A Newspaperman Swallows Truth's Bitter Pill
Sharply written, this newspaperman's dogged search for the truth makes for a good viewing. Especially if you wish there was something one could do to change the world. You hope the protagonist wins.
You do still get the stuck-in-the-70s cinema where 40 year olds are playing co-eds in the weirdest clothes, pretending to be 'with it'. But those movies are forgiven because there are movies like Nagrik, who tell us their stories that are very different from the run of the mill romances. Marathi cinema is bringing us gems like Nagrik, and I for one, am happy to see stories that are different.
Nagrik is the story of a frustrated newspaperman Shyam Jagdale, who has seen the worst and battles his demons to find a resolution.
Sachin Khedekar is the protagonist in the story, whose pen is fiery and his beliefs strong. He is a journalist who knows that truth cannot be 'convenient'. Shyam uncovers many an uncomfortable truth. Predictably he is asked to 'tone down' his reports because the truth hurts powerful men.
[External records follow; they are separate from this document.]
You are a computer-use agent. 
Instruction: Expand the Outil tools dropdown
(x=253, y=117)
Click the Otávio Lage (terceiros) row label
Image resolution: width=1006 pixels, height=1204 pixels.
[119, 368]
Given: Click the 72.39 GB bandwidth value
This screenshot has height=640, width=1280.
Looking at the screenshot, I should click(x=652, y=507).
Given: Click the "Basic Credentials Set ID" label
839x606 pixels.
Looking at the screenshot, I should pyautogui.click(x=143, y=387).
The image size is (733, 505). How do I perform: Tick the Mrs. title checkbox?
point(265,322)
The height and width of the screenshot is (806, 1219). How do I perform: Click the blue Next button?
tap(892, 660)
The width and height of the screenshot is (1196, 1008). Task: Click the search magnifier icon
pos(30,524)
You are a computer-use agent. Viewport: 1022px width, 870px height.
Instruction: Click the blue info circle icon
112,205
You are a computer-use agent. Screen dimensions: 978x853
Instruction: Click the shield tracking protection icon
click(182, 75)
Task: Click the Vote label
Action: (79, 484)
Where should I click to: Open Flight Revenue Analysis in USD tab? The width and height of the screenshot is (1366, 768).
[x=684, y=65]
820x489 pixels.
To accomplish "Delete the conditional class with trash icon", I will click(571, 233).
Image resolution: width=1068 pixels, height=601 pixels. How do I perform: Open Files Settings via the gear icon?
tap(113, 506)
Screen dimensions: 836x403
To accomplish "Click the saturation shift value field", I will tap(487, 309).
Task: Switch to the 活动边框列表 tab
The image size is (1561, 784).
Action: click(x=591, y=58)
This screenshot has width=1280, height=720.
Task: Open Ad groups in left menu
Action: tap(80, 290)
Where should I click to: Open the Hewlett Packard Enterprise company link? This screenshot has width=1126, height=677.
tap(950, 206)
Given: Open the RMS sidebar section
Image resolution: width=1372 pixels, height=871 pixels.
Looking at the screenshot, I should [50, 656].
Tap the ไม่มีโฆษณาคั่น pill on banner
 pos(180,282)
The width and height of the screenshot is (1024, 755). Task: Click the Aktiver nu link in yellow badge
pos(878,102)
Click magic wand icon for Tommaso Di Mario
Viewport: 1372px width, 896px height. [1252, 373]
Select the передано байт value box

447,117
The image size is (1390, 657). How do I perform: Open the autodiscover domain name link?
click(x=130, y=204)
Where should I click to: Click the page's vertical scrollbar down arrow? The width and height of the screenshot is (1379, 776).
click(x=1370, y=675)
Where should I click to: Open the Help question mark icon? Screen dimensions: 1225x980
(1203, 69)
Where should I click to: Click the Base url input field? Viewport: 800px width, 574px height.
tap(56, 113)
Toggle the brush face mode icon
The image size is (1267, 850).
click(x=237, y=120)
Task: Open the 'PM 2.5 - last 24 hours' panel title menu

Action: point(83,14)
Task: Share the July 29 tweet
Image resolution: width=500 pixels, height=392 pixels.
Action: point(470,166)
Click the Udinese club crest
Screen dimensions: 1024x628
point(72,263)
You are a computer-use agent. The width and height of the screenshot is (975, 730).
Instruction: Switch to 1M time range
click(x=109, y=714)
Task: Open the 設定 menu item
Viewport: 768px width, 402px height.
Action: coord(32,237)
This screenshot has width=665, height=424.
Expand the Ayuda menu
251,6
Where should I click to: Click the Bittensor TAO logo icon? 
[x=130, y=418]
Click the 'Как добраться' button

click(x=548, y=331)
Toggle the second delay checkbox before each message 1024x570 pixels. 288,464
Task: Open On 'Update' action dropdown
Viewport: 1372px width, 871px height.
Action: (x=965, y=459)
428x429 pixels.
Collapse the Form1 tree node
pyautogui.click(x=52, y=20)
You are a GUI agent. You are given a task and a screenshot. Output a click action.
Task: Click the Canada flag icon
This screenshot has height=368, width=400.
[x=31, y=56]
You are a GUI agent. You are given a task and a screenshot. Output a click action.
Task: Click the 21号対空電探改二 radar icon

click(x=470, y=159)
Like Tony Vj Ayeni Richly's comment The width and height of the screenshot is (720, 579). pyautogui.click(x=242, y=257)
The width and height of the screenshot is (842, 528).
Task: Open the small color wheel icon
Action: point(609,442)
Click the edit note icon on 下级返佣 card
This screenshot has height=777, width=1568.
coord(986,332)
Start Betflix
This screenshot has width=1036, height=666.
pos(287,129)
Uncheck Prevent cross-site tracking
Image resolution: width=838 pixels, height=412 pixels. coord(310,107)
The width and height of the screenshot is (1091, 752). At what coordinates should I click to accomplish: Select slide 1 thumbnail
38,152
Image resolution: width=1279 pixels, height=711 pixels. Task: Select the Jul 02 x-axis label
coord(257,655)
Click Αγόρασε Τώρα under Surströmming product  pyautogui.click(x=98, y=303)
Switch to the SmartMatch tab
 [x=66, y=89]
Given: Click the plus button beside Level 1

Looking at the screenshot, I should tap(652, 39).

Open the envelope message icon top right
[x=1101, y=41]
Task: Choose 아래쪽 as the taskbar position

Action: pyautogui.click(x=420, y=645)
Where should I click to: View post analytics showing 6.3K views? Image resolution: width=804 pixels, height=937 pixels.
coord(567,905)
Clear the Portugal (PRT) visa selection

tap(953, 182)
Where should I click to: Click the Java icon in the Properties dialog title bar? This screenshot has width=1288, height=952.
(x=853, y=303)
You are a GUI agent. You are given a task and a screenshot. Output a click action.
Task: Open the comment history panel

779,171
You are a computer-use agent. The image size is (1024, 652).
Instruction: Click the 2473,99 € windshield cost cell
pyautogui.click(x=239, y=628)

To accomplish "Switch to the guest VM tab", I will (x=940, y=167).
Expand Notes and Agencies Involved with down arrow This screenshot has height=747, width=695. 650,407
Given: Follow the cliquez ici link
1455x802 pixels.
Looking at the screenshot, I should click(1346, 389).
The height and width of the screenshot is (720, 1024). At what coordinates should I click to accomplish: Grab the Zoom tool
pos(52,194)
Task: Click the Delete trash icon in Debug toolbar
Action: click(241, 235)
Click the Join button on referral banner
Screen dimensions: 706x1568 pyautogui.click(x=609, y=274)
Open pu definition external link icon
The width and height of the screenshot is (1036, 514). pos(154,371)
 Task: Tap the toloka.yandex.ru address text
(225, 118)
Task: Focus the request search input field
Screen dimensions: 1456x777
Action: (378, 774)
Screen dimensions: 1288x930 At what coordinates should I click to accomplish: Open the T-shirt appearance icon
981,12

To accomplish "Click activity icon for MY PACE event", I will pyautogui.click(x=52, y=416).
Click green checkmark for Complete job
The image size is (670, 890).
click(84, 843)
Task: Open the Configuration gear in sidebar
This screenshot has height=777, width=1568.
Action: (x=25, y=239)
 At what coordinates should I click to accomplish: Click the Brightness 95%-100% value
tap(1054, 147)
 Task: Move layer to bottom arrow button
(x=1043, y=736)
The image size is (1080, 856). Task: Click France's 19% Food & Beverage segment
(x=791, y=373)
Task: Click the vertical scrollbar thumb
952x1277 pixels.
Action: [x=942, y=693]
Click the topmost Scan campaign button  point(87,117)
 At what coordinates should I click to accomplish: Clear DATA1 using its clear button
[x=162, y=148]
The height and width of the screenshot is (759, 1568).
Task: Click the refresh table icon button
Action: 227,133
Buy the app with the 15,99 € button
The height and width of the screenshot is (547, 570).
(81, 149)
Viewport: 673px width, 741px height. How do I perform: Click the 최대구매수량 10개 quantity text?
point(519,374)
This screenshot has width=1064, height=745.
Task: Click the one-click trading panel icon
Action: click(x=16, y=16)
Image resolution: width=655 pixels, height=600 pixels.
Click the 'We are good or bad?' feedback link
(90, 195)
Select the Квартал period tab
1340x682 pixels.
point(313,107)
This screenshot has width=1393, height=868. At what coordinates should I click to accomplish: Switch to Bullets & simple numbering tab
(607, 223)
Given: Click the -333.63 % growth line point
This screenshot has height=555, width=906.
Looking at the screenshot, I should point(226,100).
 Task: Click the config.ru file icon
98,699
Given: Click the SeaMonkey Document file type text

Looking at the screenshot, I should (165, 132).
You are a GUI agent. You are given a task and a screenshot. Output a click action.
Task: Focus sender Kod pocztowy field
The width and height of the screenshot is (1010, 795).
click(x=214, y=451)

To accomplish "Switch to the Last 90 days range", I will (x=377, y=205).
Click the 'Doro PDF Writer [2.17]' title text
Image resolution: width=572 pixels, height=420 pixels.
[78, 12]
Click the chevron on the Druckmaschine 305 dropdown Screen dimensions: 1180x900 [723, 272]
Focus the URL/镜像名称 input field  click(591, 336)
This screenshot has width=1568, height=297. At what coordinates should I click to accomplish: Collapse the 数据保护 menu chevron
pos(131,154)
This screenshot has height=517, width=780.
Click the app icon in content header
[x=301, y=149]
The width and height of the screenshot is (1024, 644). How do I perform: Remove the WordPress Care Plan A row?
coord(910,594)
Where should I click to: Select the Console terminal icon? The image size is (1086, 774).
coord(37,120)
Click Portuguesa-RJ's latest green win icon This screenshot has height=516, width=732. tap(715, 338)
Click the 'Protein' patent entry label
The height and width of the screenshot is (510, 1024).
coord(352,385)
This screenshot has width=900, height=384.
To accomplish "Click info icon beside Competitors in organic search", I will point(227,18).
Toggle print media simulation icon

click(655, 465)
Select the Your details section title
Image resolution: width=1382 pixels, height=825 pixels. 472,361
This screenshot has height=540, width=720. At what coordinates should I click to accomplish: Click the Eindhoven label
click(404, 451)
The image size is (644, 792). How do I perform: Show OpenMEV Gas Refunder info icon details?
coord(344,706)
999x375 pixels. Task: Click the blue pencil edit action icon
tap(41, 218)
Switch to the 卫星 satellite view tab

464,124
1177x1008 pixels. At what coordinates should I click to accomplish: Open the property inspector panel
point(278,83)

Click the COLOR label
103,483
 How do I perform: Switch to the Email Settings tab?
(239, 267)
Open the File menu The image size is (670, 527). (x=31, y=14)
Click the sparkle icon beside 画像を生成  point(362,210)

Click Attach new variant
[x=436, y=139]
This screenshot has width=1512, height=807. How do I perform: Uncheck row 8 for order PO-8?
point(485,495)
When you think about it, this is not a new plotline for a movie. In Ardh Satya an idealistic cop battles the corrupt system, In a movie Ace In The Hole (as old as 1951), Kirk Douglas plays a reporter who gets a chance at a big story is he tosses his ethics aside. There are many many examples where newspapermen die for their beliefs.
Here Sachin Khedekar does not get into anything physically dramatic at all. There is no scuffle with the goons sent by politicians to rough him up. No stones are thrown at his house. No baddies kidnap his daughter to prevent him from writing. There are no dramatic throwing papers at a reluctant editor. The drama is in the dialog.
Which makes for a tad cumbersome viewing. You need to step out and have a cup of chai when you're watching. And not because it is tedious. It's because you want to savor good lines written even for someone who does not speak Marathi in a Marathi film.
The ever reliable Rajesh Sharma plays Bhaiyyaji, who says, and I'm paraphrasing here, 'Marathi bolna zaroori nahi hai, samajh mein aani chaahiye' when Sachin Khedekar asks him why he does not speak the language in spite of living and working in Bombay for so long.
You suddenly realise how well developed the characters are when such dialog come at you. Milind Soman plays a politician who does not hesitate to use his voters to get his own way, 'All you need to do is promise the gullible middle class that you will scrap the toll collected on roads when elected'. He knows he can incite a riot and people will die in the riots happily. To watch Sriram Lagu play an old man wracked by guilt for having helped political upheavals with his machinations was such a pleasure to watch.
Also amazing is the directorial trick of using a shaheer (street singer/folk singer) who appears like the Greek Chorus and tells us of the situation and its many moral, political, social nuances. The actor Sambhaji Bhagat is a 'shaheer' in real life as well. Sambhaji Bhagat has written and performed the street theater/shaheer songs you heard in the recent award winning Court as well.
The truths that Sachin Khedekar uncovers are grisly and moved even my cynical heart. And I would like you to watch the movie so you can be shocked and amazed as well.
What i enjoyed most is how he stumbles upon the truths. Sometimes it is as simple as stepping out of a boring not-really-news conference to take a breather and discovering the connect between bad guys. And sometimes, it is as tough to swallow as uncovering the lives of migrant workers.
I wish though that the role of the newspaperman who carries the burden of truths had not been borne by the actor so heavily. Sachin Khedekar's reporter is rather unhappy. He drowns himself in alcohol (in vino veritas makes for his character), and he seems to be really miserable in his frustrations and his inability to change the scheme of things. I wish he were as fiery as his words. It would be less heavy cinema.
Blogging and speaking your mind via the internet seems like a great tool that makes its appearance in the movie and I was really happy to see it as a part of life in a middle class setting. Bollywood yet has to learn how to do it right.
The montage during the Vitthal song will shake you up and surprise you and shock you and move you. Makes the movie unmissable. The movie ends on a positive note, though, and you come away with a feeling of hope as the shaheer sings of a new morning.
Watch this movie and be inspired by it. You may not be able to change the way current politics work, but you might just wake up as a citizen.